Challenge
Retype the records below exactly as they appear, line for line, leaving out the pictures.

Supplied material
◆ ◆ ◆

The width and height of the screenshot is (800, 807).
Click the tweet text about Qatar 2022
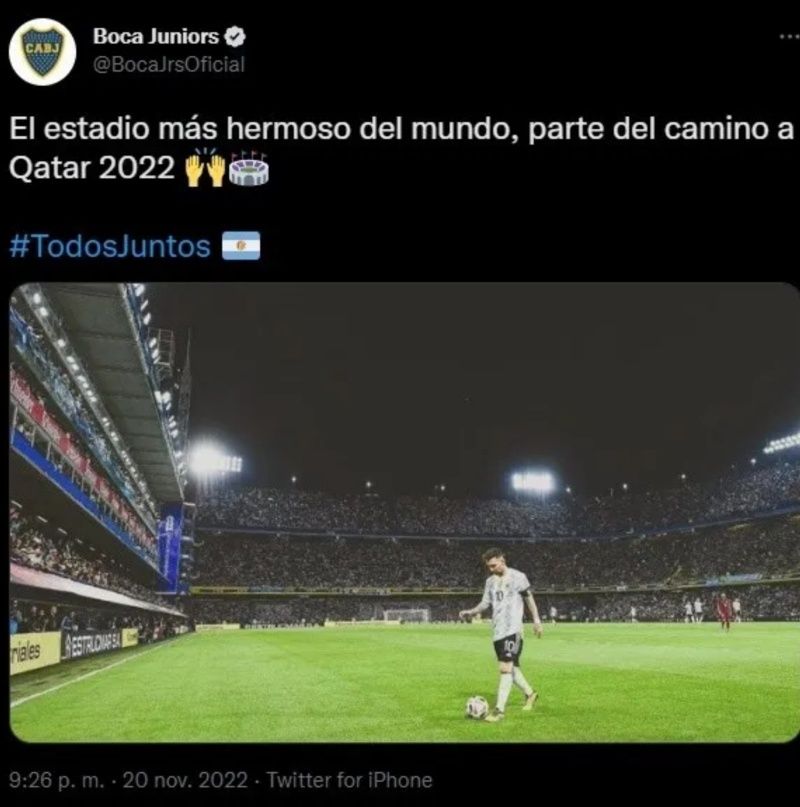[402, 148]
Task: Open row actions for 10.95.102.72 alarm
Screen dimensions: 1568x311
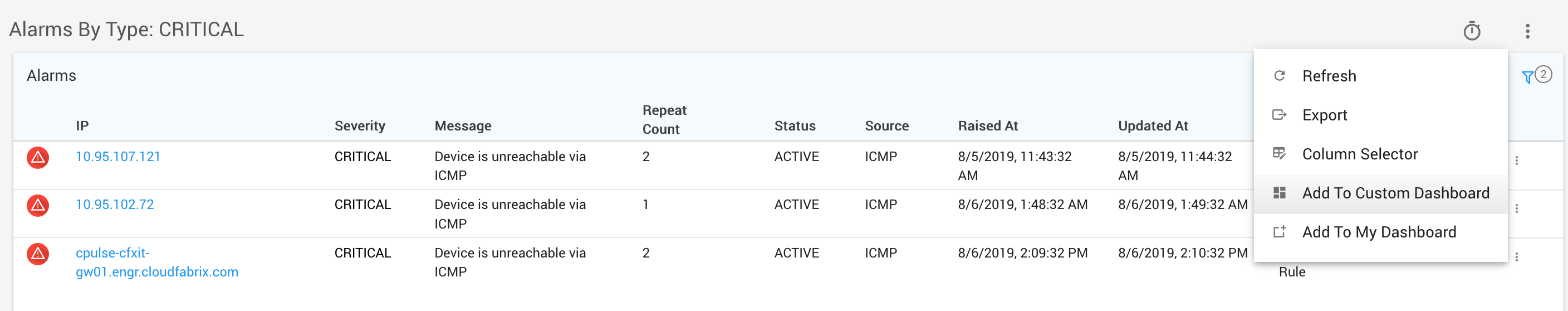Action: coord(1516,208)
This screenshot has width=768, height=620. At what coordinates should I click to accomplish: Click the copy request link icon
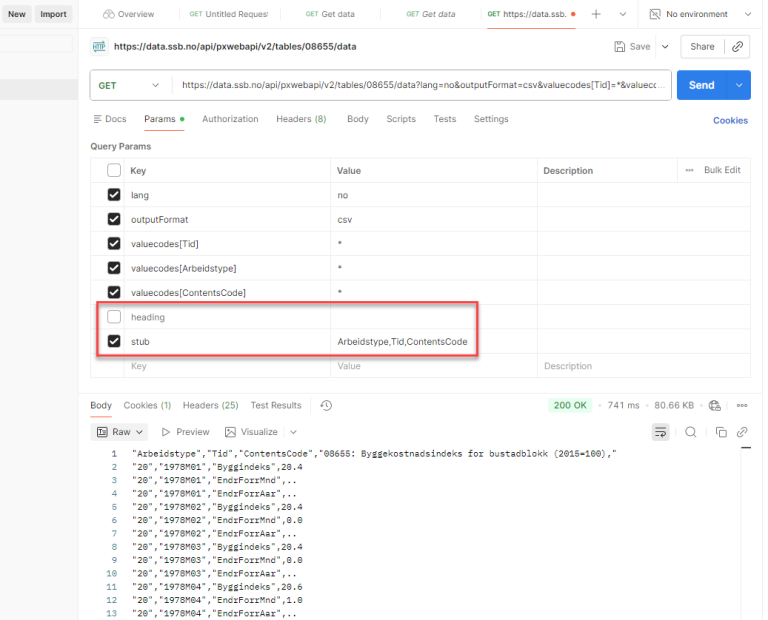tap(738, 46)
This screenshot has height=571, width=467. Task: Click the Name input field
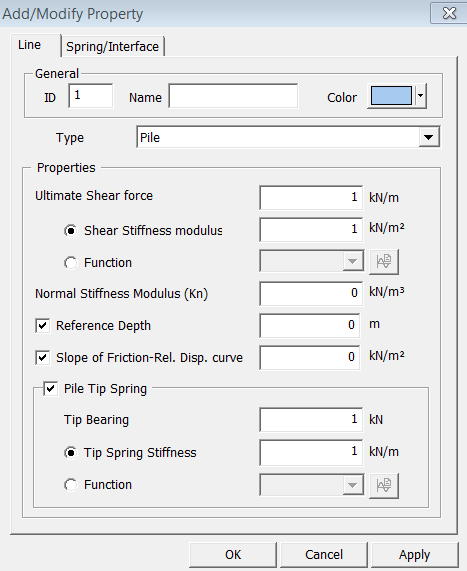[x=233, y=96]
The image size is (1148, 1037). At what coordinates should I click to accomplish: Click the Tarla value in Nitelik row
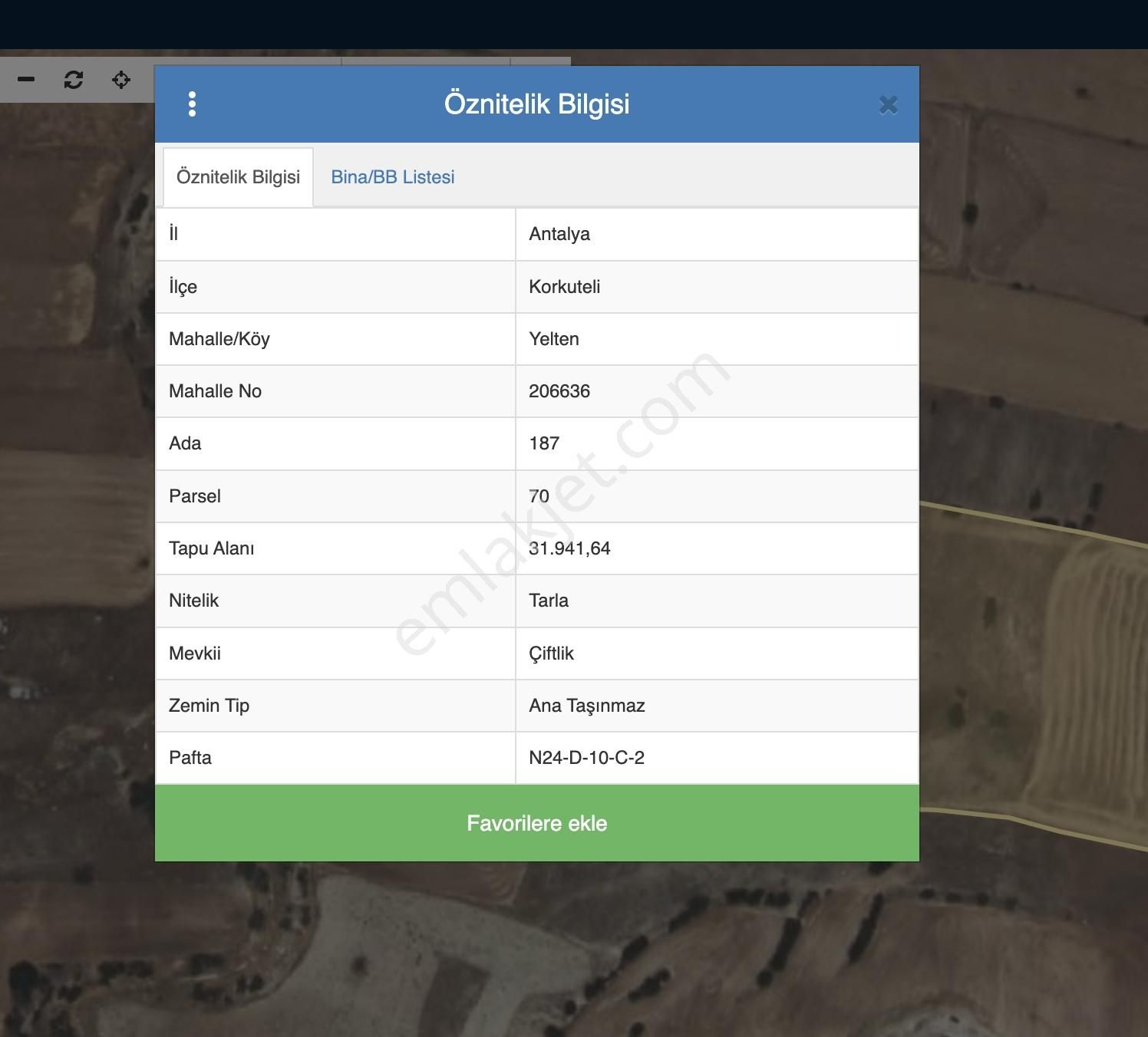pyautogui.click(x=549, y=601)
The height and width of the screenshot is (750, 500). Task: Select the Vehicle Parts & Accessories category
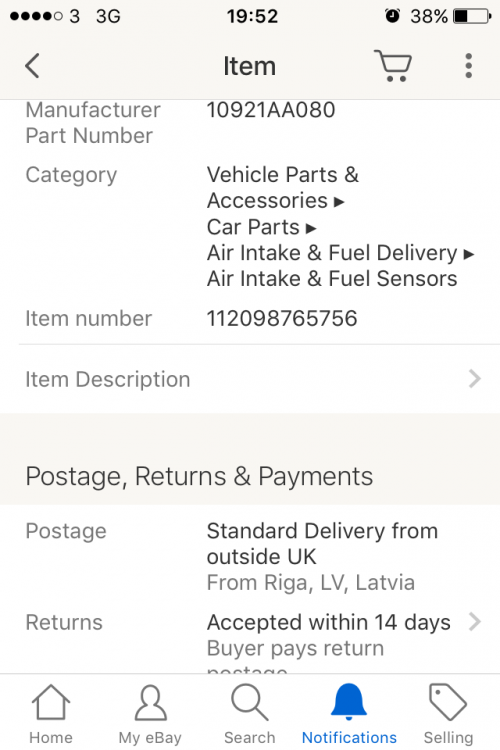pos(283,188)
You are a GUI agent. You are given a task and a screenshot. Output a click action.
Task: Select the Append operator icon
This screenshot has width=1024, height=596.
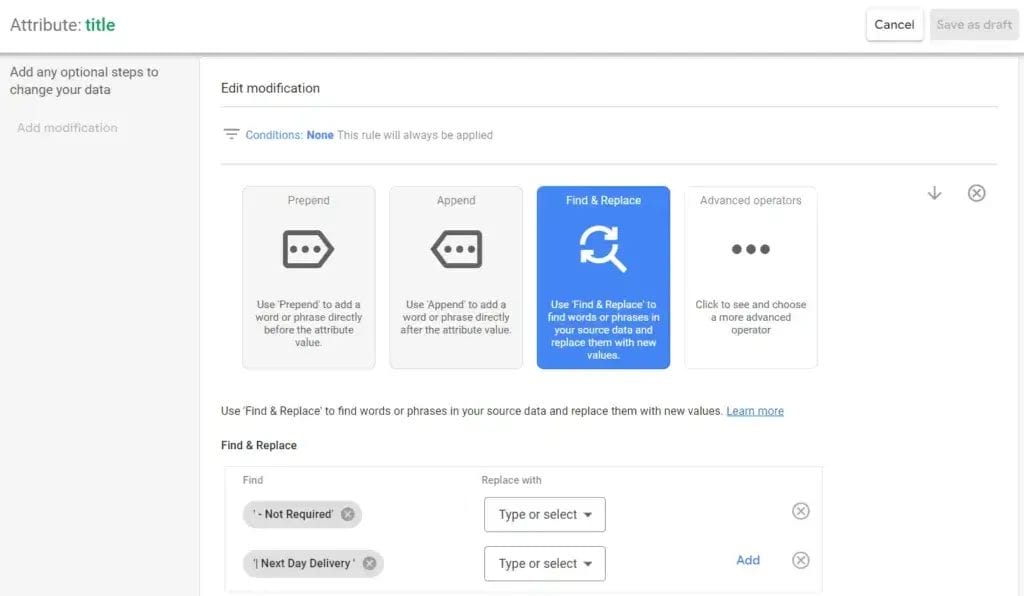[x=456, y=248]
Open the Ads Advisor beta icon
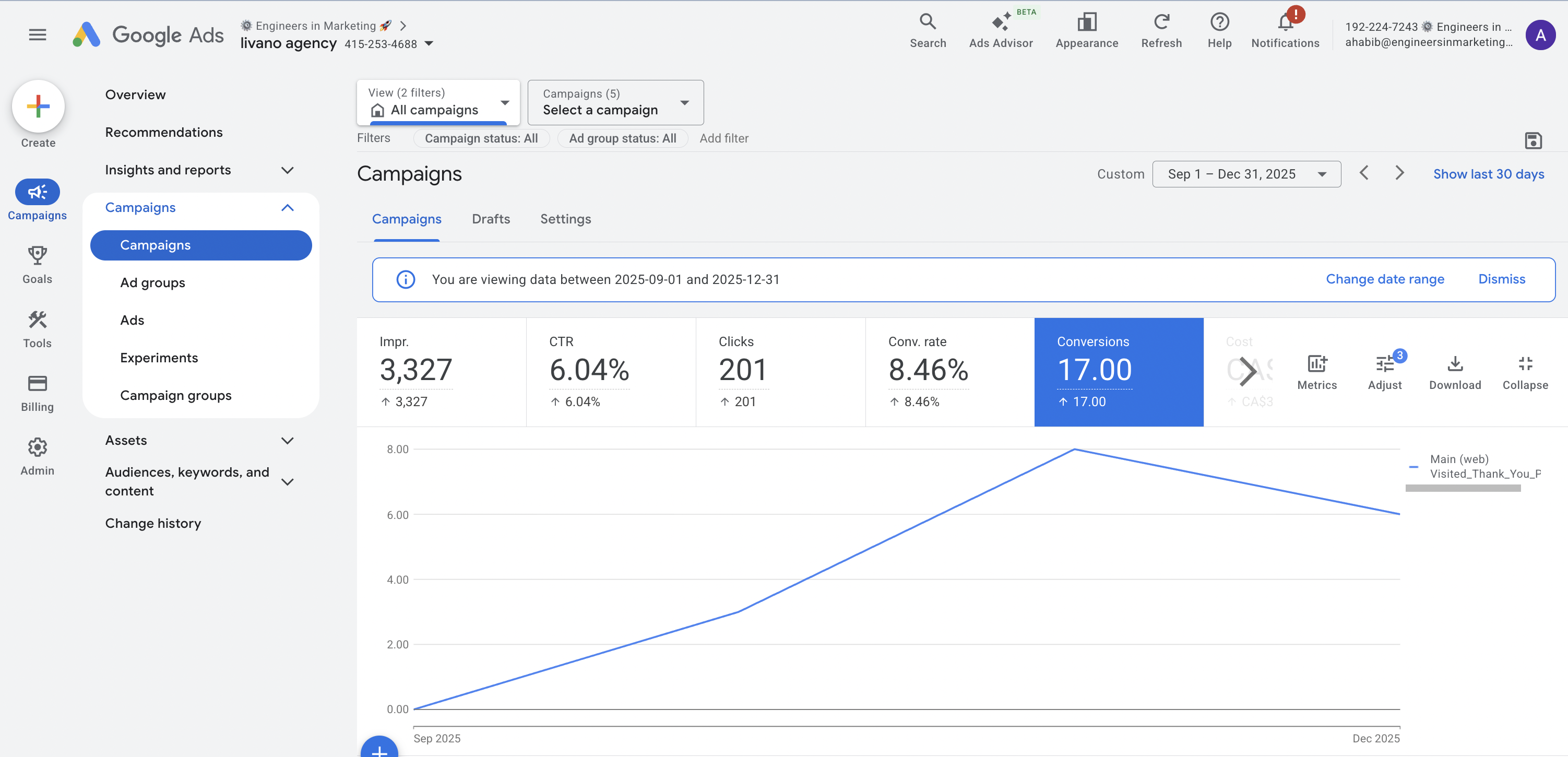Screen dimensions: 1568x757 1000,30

◆ ◆ ◆

Full answer
The width and height of the screenshot is (800, 807).
Click the tweet text about Qatar 2022
[402, 148]
Task: Open row actions for 10.95.102.72 alarm
Screen dimensions: 1568x311
Action: coord(1516,208)
This screenshot has width=768, height=620. At what coordinates should I click to accomplish: Click the copy request link icon
tap(738, 46)
This screenshot has height=571, width=467. Task: Click the Name input field
[x=233, y=96]
The image size is (1148, 1037). At what coordinates should I click to accomplish: Click the Tarla value in Nitelik row
pyautogui.click(x=549, y=601)
The height and width of the screenshot is (750, 500). Task: Select the Vehicle Parts & Accessories category
pos(283,188)
You are a GUI agent. You are given a task and a screenshot. Output a click action.
Task: Select the Append operator icon
This screenshot has width=1024, height=596.
[x=456, y=248]
Open the Ads Advisor beta icon
Screen dimensions: 1568x757 1000,30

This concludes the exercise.